### Work instruction
Let the answer be the lines from the one with "Instruction: Disable Dossier" to the end of the entries, copied exactly with both boundary lines kept.

#####

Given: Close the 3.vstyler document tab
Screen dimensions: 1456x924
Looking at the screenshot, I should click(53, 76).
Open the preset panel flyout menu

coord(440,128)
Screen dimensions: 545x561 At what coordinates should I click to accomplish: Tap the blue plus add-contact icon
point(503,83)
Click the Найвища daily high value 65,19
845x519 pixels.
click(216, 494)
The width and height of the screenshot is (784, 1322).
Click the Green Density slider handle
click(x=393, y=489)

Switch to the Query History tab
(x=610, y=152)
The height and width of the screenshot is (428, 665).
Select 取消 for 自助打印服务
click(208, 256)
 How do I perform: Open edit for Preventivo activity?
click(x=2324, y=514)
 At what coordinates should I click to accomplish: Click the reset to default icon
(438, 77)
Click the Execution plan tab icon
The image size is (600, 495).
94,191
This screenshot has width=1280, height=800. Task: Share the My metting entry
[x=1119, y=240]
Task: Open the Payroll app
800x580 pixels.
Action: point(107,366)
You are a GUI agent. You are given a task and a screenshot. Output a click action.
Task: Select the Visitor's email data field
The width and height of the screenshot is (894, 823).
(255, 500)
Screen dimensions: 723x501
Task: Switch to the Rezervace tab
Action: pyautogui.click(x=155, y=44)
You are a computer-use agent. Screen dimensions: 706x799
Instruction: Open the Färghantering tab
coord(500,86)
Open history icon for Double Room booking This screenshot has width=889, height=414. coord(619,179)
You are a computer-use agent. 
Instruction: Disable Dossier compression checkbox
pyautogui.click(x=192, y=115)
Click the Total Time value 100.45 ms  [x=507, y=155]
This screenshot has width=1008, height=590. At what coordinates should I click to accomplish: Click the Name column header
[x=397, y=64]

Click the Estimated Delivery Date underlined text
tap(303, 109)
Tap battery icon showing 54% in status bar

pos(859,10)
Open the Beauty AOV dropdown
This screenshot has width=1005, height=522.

#####

### Exercise response
Instruction: Disable Dossier compression checkbox
pyautogui.click(x=192, y=115)
Click the Total Time value 100.45 ms  [x=507, y=155]
This screenshot has width=1008, height=590. At what coordinates should I click to accomplish: Click the Name column header
[x=397, y=64]

Click the Estimated Delivery Date underlined text
tap(303, 109)
Tap battery icon showing 54% in status bar

pos(859,10)
Open the Beauty AOV dropdown
This screenshot has width=1005, height=522.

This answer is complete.